■ TASK OBJECTIVE ■
Convert the stretch from the start of the entries through the line containing "pos(154,43)" into a Markdown table with the columns No. and Text, giving each line its own numbered row and omitting blank lines.

■ RECORDED DATA ■
┄┄┄┄┄┄

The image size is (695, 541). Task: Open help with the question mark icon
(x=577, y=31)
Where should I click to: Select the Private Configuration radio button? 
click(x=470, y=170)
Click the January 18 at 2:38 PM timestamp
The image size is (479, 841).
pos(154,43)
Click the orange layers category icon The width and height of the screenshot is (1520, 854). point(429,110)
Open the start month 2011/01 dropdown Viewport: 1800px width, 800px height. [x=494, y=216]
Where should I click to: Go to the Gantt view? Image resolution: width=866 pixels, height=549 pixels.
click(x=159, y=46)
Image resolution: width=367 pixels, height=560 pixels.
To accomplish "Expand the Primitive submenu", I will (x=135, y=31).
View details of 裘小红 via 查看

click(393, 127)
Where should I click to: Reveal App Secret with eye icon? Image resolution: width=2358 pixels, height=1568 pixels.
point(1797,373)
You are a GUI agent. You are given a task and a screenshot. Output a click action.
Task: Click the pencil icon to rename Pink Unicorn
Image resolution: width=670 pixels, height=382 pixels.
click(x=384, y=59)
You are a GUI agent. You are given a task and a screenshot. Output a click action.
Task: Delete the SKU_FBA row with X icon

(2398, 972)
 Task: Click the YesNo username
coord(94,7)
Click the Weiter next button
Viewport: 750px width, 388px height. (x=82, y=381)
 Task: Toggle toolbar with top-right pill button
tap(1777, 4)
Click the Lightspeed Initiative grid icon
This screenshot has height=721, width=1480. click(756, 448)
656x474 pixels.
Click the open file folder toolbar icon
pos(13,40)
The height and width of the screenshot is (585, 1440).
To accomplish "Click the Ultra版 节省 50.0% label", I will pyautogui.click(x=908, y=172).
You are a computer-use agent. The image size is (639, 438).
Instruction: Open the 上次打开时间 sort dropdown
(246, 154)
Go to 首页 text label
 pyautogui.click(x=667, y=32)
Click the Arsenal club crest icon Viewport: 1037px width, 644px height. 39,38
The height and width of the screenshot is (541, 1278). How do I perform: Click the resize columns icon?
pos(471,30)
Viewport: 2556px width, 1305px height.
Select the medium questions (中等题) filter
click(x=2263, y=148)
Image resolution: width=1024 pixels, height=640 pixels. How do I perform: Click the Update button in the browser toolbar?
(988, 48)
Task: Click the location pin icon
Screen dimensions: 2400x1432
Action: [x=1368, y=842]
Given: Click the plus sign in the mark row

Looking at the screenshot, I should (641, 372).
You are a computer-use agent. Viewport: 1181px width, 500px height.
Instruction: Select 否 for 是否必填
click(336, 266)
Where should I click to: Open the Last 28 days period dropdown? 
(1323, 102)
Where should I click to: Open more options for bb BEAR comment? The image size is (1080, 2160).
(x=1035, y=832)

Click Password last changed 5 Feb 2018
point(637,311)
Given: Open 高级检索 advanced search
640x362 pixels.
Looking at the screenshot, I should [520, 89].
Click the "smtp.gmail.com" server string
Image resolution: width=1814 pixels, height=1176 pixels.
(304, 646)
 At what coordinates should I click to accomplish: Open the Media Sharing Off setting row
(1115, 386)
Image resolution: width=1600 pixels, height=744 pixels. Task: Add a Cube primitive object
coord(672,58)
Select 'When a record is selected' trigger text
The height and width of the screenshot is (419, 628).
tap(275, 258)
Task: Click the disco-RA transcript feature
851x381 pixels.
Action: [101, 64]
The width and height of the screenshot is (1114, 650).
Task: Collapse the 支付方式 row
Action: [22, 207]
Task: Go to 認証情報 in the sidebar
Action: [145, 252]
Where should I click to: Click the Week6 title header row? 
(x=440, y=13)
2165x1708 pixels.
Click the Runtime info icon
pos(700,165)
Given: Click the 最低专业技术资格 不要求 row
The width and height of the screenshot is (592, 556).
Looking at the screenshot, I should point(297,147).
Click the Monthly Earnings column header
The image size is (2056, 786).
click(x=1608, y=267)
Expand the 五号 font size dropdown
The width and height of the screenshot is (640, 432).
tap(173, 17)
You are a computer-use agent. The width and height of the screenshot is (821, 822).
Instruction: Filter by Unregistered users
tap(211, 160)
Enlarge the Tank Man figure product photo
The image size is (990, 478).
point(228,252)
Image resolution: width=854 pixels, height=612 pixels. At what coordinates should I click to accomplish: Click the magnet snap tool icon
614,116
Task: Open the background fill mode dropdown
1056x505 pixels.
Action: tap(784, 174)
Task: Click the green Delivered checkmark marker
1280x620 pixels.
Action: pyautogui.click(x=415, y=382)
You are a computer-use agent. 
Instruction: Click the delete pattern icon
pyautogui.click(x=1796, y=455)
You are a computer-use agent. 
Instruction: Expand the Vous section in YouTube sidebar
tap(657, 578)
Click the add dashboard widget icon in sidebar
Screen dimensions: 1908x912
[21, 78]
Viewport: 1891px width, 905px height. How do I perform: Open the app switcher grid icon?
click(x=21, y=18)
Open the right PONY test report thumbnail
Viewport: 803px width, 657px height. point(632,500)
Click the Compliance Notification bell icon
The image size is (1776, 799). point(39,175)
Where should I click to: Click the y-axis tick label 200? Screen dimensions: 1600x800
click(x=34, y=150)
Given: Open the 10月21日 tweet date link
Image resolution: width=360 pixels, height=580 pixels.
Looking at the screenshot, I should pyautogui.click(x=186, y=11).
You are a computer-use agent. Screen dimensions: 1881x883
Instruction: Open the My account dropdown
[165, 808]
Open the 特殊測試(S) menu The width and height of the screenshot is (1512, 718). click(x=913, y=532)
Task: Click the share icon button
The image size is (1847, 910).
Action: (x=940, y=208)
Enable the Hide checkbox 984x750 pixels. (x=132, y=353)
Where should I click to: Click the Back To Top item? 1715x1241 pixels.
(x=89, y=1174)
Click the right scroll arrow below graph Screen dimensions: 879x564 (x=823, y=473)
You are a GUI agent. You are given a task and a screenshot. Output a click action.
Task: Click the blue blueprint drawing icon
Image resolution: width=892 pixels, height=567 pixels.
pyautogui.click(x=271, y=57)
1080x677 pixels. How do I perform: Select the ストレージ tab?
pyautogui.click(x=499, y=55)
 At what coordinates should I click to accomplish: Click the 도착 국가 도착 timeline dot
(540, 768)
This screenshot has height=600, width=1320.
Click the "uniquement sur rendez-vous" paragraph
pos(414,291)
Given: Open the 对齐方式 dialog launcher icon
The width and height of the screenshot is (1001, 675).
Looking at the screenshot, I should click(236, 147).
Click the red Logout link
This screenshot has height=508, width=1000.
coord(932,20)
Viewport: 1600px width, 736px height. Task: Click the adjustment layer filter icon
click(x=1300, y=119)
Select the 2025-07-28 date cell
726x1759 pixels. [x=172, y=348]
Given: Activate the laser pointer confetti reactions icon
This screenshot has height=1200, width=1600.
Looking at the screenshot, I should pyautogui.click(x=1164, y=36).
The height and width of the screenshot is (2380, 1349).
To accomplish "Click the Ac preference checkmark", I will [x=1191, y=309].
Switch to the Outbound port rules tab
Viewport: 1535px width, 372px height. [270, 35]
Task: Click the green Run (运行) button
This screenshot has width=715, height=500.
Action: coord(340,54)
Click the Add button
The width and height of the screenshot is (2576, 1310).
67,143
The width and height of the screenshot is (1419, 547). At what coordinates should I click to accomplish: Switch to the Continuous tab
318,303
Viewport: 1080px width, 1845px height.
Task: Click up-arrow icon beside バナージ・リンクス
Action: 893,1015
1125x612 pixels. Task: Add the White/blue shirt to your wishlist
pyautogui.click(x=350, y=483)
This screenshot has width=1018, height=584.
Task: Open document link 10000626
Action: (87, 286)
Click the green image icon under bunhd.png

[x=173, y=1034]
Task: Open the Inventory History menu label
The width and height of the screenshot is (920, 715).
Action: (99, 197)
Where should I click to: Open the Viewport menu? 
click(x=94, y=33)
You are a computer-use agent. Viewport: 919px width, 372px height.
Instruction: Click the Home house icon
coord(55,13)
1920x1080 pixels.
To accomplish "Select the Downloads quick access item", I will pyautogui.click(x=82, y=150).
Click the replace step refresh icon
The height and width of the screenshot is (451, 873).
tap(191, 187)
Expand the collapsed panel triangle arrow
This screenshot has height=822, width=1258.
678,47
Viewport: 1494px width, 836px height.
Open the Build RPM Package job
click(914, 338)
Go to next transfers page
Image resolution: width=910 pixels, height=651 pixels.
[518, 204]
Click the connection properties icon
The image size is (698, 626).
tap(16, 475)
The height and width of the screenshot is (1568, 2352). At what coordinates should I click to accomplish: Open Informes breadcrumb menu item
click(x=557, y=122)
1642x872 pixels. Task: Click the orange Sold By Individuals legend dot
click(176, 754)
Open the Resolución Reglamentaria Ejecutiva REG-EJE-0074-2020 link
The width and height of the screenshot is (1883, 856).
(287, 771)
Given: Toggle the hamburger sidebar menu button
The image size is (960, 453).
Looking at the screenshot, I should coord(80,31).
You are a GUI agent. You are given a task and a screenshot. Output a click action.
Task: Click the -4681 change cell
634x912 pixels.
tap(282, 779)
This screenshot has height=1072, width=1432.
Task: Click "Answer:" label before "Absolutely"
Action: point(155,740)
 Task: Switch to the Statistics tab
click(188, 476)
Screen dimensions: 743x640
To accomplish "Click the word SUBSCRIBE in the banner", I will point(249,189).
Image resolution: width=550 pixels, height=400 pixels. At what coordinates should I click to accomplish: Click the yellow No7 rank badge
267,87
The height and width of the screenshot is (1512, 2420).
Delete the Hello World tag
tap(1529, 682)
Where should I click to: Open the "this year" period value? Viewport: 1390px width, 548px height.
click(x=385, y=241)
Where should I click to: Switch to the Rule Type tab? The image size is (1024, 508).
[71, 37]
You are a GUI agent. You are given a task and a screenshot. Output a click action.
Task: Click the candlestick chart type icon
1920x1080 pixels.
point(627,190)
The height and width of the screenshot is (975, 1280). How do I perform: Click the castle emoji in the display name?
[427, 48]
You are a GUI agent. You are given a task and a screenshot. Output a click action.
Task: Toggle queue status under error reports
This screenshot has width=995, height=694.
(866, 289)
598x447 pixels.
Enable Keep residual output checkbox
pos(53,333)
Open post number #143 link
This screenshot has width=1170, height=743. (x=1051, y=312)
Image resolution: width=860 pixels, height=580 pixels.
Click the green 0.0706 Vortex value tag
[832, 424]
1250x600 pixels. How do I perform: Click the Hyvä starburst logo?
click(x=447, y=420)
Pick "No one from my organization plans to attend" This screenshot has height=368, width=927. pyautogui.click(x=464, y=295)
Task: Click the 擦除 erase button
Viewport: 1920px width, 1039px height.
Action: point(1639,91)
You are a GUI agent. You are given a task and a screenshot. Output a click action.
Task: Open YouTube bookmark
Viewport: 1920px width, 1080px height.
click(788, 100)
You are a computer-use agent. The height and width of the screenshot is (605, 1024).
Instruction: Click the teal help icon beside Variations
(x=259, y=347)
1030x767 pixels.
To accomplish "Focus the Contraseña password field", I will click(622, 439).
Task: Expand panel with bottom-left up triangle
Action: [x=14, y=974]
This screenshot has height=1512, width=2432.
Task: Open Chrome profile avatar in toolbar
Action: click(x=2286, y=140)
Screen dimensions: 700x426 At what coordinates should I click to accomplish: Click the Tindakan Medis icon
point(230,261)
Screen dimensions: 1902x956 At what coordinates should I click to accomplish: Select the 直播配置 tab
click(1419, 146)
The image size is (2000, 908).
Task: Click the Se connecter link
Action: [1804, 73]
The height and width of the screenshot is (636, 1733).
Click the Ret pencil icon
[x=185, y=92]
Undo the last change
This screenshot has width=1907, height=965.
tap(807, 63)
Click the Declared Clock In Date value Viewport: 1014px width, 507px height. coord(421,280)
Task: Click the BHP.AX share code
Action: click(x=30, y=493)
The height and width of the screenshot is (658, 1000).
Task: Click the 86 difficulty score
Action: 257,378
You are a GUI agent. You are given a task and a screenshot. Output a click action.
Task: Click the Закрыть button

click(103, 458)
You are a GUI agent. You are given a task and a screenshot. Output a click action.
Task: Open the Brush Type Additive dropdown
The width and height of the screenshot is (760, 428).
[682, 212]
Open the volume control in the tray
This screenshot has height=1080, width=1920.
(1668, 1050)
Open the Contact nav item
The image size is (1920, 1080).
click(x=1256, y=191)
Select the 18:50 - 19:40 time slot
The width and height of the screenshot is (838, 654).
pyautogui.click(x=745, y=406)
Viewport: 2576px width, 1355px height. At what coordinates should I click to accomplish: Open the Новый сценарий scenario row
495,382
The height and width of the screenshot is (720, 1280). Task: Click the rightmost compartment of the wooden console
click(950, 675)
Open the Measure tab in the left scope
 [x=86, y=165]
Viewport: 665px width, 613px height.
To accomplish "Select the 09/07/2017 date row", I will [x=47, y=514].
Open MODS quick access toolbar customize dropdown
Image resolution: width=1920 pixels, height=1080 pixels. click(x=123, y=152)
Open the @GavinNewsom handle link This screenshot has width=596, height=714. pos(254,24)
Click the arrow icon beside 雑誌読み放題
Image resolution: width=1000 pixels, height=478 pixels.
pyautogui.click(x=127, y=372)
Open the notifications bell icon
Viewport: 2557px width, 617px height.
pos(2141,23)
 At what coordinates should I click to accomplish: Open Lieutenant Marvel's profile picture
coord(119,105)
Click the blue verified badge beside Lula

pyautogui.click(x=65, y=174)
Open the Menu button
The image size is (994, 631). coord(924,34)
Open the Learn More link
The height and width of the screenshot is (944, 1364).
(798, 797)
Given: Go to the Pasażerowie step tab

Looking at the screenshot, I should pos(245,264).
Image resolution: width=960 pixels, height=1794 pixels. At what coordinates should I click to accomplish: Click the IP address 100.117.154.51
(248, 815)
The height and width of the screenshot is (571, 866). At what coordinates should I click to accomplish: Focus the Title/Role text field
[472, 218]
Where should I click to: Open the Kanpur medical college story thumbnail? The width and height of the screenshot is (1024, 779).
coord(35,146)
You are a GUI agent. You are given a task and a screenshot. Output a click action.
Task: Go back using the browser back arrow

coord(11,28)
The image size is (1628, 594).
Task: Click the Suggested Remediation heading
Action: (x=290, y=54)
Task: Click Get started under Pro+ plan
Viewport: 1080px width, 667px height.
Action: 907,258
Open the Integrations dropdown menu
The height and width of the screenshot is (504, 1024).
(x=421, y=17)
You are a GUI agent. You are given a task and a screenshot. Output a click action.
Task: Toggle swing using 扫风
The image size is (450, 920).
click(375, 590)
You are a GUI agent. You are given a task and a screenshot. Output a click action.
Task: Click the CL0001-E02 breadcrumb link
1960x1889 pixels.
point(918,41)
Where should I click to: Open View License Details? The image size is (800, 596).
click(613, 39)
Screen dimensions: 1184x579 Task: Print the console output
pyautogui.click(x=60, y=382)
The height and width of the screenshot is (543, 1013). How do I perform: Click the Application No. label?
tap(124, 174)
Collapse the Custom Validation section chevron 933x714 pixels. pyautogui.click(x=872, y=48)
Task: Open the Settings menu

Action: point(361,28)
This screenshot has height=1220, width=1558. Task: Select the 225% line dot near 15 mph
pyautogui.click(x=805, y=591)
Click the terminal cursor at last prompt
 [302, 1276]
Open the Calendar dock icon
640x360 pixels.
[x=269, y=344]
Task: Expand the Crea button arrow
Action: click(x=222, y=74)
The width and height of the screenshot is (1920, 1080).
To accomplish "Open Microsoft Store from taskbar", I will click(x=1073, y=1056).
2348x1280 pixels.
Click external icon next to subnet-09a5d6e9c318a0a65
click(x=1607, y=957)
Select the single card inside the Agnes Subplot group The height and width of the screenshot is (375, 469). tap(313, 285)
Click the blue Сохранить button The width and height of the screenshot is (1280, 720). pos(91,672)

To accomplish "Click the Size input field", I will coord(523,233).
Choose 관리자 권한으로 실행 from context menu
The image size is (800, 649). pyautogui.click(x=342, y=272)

┄┄┄┄┄┄

■ THE SOLUTION ■
| No. | Text |
|---|---|
| 1 | The image size is (695, 541). Task: Open help with the question mark icon |
| 2 | (x=577, y=31) |
| 3 | Where should I click to: Select the Private Configuration radio button?  |
| 4 | click(x=470, y=170) |
| 5 | Click the January 18 at 2:38 PM timestamp |
| 6 | The image size is (479, 841). |
| 7 | pos(154,43) |